_READING PASSAGE_
The Patriarchy Hurts Men Too
In clinical practice, one of the most consistent patterns I observe in men is not an absence of emotional capacity, but a systematic disconnection from it. bell hooks’ The Will to Change: Men, Masculinity, and Love provides a precise and often uncomfortable articulation of how that disconnection is formed—and what it costs.
hooks’ central claim is direct: patriarchy harms men, not just by constraining behavior, but by severing them from their emotional lives. The men who enter therapy are often navigating depression, relational breakdown, anger, or a diffuse sense of meaninglessness, all rooted in a limited emotional framework they did not consciously choose.
In therapy, this often presents as emotional illiteracy. Men may feel overwhelmed internally but lack the language to describe what they are experiencing. hooks’ work helps contextualize this: it is not a personal deficit, but a learned adaptation to survive within rigid gender norms.
One of hooks’ most clinically relevant insights is that patriarchy permits men a very limited emotional range—primarily anger and, in some contexts, desire. Everything else is implicitly or explicitly discouraged.

_PROBLEMS AND TASKS_
(A) Write out the passage on patriarchy and men between "hooks’ central claim" and "rigid gender norms.", inclusive.
(B) In the passage on patriarchy and men, which emotions does patriarchy primarily permit men?
(C) Condense the paragraph of the passage on patriarchy and men that begins "In therapy, this often presents" into a shorter version that keeps its main facts.

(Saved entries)
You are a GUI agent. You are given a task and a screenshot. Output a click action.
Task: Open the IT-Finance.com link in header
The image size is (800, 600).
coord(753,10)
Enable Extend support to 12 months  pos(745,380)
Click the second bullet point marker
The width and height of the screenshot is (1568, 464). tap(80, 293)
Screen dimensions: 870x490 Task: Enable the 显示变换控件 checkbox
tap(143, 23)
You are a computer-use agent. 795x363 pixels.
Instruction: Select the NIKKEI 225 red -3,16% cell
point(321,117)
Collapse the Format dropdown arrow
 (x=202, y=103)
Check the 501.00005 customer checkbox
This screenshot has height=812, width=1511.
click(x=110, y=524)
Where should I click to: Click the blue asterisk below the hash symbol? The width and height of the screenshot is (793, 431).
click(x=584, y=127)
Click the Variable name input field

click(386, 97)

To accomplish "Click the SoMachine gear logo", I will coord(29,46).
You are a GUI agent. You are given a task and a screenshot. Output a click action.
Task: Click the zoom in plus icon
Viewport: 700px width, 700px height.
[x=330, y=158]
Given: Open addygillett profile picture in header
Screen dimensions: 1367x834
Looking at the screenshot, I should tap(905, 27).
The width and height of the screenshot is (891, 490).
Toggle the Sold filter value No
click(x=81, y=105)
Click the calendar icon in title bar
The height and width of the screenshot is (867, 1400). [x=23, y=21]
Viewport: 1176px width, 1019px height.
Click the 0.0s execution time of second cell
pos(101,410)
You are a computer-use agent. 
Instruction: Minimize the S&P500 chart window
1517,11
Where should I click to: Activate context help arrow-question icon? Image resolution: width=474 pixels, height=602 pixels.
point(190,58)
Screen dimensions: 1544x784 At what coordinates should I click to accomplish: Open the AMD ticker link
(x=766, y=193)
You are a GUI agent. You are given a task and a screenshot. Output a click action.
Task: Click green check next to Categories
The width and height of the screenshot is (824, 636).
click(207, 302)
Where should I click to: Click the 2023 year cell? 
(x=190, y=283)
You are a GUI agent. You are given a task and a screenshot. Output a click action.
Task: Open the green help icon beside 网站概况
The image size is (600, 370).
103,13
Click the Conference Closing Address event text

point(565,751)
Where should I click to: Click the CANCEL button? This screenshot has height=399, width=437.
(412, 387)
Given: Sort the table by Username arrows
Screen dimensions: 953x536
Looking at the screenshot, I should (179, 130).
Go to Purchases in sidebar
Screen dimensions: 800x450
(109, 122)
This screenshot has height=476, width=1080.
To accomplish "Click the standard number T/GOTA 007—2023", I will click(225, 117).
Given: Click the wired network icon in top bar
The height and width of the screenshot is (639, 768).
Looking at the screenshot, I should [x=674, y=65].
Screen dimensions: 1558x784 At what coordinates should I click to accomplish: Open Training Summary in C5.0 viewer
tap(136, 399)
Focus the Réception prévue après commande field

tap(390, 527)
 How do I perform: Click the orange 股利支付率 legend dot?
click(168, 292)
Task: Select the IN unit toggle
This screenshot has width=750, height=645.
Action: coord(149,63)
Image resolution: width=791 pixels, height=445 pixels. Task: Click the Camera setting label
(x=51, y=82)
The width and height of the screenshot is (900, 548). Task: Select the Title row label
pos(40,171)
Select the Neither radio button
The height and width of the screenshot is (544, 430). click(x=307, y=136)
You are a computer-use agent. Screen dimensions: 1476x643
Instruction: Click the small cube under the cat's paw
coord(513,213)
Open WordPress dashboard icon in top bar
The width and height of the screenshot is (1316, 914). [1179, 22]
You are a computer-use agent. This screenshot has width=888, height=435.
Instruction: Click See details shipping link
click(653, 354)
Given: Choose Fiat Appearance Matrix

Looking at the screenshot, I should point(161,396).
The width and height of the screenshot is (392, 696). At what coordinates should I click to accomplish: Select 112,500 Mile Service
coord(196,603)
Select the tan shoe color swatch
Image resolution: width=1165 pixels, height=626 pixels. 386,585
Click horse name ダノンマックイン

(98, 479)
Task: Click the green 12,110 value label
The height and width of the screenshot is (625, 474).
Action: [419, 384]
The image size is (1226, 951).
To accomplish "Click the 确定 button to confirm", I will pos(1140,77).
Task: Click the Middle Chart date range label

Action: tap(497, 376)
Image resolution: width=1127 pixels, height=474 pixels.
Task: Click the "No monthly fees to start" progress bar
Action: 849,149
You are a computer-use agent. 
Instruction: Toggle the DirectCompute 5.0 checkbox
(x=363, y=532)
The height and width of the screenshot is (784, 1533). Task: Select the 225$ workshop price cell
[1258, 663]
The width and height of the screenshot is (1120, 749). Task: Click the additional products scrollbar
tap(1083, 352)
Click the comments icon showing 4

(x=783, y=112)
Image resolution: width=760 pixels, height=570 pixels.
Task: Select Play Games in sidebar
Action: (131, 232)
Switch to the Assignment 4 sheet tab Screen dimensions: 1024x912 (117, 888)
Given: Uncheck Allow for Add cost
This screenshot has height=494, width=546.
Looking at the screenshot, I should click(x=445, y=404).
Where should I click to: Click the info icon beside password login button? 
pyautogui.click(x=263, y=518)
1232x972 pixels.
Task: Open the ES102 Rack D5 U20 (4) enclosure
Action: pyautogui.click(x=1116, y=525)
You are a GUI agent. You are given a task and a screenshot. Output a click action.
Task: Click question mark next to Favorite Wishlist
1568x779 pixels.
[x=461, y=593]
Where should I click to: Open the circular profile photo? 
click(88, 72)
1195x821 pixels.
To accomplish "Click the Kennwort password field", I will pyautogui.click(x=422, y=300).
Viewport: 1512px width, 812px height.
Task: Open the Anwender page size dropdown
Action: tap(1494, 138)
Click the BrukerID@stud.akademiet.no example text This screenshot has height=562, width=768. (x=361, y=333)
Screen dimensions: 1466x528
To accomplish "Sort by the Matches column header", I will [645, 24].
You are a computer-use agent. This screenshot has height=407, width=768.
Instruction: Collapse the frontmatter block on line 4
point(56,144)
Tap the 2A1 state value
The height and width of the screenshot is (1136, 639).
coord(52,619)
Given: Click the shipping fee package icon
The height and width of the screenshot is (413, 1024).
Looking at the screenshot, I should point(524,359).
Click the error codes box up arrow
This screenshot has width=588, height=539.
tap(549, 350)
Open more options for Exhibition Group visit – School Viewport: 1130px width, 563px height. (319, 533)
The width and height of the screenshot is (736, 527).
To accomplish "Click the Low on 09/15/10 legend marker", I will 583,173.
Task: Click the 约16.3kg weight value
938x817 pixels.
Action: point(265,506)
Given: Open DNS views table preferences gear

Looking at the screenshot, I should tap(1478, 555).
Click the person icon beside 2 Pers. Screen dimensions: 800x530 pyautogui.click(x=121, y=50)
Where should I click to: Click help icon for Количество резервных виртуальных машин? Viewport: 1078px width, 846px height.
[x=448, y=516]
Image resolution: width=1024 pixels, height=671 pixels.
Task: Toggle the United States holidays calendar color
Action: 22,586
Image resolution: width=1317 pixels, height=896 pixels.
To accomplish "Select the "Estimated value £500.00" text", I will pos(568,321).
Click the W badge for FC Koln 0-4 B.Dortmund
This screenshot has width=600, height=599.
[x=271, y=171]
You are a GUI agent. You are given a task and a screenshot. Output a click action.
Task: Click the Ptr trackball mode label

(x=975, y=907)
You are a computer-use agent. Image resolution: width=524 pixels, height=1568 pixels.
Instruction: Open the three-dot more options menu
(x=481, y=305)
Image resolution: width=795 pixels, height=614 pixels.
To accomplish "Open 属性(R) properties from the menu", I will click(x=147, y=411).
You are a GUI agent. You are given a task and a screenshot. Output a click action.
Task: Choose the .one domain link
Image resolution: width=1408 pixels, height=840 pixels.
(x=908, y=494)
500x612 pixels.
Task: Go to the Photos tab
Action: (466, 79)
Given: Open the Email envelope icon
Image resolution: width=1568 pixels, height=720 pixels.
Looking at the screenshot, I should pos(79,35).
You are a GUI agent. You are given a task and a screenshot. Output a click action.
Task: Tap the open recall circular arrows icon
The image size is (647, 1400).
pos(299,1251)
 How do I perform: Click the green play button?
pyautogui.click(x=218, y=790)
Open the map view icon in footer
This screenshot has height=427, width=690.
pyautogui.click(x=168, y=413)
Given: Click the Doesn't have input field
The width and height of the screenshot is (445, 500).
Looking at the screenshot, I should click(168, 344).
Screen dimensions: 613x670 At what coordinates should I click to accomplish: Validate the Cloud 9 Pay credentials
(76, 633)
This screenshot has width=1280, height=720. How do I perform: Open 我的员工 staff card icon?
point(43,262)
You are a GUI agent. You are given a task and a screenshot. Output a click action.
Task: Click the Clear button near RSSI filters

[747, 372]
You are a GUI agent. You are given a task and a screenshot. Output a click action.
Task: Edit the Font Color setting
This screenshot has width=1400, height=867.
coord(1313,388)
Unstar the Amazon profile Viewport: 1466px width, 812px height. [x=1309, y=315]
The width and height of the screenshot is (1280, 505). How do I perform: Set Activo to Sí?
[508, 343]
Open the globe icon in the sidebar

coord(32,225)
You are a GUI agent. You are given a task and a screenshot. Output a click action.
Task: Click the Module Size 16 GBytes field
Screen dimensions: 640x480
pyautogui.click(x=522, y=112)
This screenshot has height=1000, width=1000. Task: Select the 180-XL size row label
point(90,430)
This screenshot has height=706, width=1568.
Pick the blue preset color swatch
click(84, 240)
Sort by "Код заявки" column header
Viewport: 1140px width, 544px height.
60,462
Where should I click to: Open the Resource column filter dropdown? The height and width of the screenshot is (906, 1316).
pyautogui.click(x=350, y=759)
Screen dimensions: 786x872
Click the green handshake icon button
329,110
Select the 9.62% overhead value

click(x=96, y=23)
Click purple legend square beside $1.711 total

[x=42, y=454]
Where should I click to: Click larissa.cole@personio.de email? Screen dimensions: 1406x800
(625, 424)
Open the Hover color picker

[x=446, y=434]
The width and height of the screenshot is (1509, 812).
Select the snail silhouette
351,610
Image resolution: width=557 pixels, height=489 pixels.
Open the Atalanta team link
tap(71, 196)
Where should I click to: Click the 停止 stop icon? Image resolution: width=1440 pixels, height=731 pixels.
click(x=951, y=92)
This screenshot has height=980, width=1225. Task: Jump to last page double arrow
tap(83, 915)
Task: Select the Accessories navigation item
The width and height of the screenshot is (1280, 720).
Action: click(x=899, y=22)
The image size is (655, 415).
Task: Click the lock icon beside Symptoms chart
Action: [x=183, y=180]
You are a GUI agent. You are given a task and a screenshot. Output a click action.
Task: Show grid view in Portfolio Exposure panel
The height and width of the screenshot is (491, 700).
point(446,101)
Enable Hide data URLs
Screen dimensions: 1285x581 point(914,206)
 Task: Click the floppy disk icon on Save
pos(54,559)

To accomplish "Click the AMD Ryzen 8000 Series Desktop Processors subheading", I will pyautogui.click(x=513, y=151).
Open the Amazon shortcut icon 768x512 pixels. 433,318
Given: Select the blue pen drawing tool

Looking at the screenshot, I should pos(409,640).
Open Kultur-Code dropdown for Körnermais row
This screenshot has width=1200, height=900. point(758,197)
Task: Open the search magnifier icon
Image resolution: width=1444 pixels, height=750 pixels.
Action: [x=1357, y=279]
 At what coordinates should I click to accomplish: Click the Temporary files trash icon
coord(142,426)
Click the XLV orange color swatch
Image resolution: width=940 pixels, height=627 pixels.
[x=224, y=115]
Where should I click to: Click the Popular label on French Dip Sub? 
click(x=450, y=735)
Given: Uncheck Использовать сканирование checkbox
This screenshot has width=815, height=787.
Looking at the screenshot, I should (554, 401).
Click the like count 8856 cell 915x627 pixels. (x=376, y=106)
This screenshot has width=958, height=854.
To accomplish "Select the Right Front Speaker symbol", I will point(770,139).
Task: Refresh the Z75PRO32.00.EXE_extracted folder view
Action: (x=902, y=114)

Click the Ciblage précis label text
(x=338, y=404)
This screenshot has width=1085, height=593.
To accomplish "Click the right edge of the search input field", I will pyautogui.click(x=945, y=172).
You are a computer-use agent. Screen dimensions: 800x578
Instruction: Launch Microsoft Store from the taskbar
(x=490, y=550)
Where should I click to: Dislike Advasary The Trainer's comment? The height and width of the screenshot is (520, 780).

_SOLUTION SET_
(A)
hooks’ central claim is direct: patriarchy harms men, not just by constraining behavior, but by severing them from their emotional lives. The men who enter therapy are often navigating depression, relational breakdown, anger, or a diffuse sense of meaninglessness, all rooted in a limited emotional framework they did not consciously choose.
In therapy, this often presents as emotional illiteracy. Men may feel overwhelmed internally but lack the language to describe what they are experiencing. hooks’ work helps contextualize this: it is not a personal deficit, but a learned adaptation to survive within rigid gender norms.

(B) Anger and, in some contexts, desire.

(C) In therapy, men often show emotional illiteracy: they may feel overwhelmed inside but lack the language to describe it. hooks' work frames this not as a personal deficit but as a learned adaptation to survive rigid gender norms.